Dalam keseharian, kita biasanya menyebut gigi molar ketiga sebagai gigi geraham bungsu. Penyebutan ini mungkin disebabkan oleh karena gigi ini merupakan gigi yang tumbuh terakhir selama hidup manusia.
Filosofi Jawa menyebut istilah khusus untuk gigi molar ketiga mandibula yaitu bam wekas. Orang Jawa meyakini bila bam wekas tersebut keluar, berarti pamornya telah pecah.
“Ekspresi ini dimaksudkan untuk menunjukkan kematangan fisik seorang remaja. Dalam hal ini jika seorang gadis maka akan semakin cantik dan seorang pemuda akan semakin ganteng dan menarik,” ujar Prof drg Soelistiono SpBM(K), Rabu (9/1) di ruang Balai Senat UGM.
Terlepas dari filosofi-filosofi tersebut, kata Prof Soelistiono kondisi sesungguhnya bertolak belakang dengan kenyataan sehari-hari. Bahwa gigi molar ketiga sering dianggap sebagai pembawa masalah.
“Gigi molar ketiga dapat menyebabkan gangguan keharmonisan alat pengunyahan dan status kesehatan umum serta seringkali menjadi penyebab komplikasi pada individu yang bersangkutan. Dari segi perawatan, gigi molar ketiga mempengaruhi rencana dan perawatan dalam semua bidang kedokteran gigi dan menjadi faktor utama dilakukannya operasi gigi,” ujarnya lagi.
Ketua SMF Bedah Mulut RS Sardjito ini, menyampaikan hal itu saat dikukuhkan sebagai Guru Besar Fakultas Kedokteran Gigi UGM. Dosen teladan tahun 1982 ini mengucap pidato “Penatalaksanaan Gigi Impaksi Molar Ketiga Mandibula Sebagai Penyebab Gangguan Keharmonisan Alat Pengunyahan Dan Status Kesehatan Umum”.

> **DATA YANG DITAMPILKAN**
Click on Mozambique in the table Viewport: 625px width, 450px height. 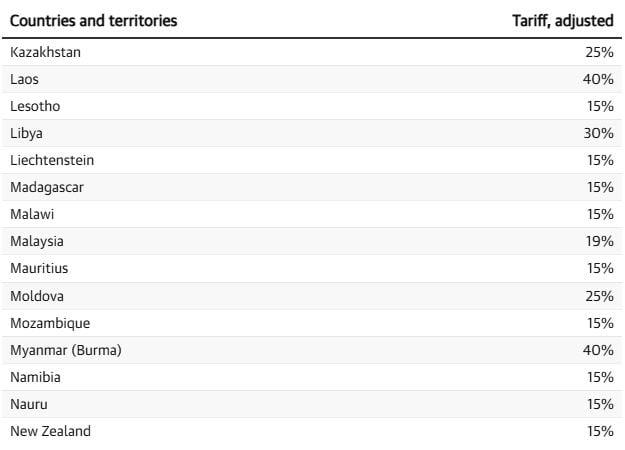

> **TUGAS**
Lanjutkan teks tentang gigi molar ketiga mulai setelah kalimat terakhirnya. Baris-baris di atas berasal dari sumber lain, bukan dari teks.

> **HASIL TUGAS**
Menurut Prof Soelistiono, gigi impaksi seringkali tidak sakit dan tidak memperlihatkan persoalan. Meski begitu, beberapa ahli percaya bahwa gigi impaksi mendorong gigi tetangganya, sehingga menyebabkan misalignment of bite.
“Yaitu gigi yang tumbuh sebagian menyebabkan timbunan makanan, plak dan debris lain pada jaringan sekitar gigi, sehingga menyebabkan inflamasi dan tanderness pada gingival dan bau mulut yang tidak enak. Yang sering disebut sebagai perikonitis,” tutur Council members of The Asian Oral and Maxillofacial Surgery ini.
Dalam keterangannya, perikonitis merupakan inflamasi (peradangan) di sekitar mahkota gigi. Perikonitis terjadi pada tahap erupsi saat folikel gigi terbuka dan berkontak dengan cairan rongga mulut.
“Seringkali gigi hanya erupsi sebagian tetapi di banyak kasus mahkota gigi tidak terdeteksi di dalam mulut, meski menggunakan alat probe sekalipun,” lanjut Prof Soelistiono.
Kata suami Hj Filin Sofiah, perikonitis dapat bersifat akut dan kronis. Gejala utama pada tahap akut adaah rasa nyeri sedangkan perikonitis kronis hanya menunjukkan sedikit gejala. Eksudat dapat terjadi pada kedua tahap ini.
Gejala pada tahap-tahap awal mungkin tidak berbeda dengan gejala pada proses tumbuh gigi (teething). Pertama kali individu menyadari tumbuhnya gigi atau area di sekitar gigi kemudian timbul rasa sedikit tidak nyaman yang dirasakan semakin bertambah parah karena area retromolar tergigit atau tertekan.
“Tahap berikutnya timbul nyeri dan terbatasnya gerakan rahang. Agaknya hal ini disebabkan oleh stimulasi reseptor syaraf nyeri, namun bisa juga karena stimulasi otot terdekat yaitu otot temporalis. Oleh karena itu observasi menggunakan elektromiograf diperlukan pada kondisi seperti ini,” tandas ayah empat anak ini.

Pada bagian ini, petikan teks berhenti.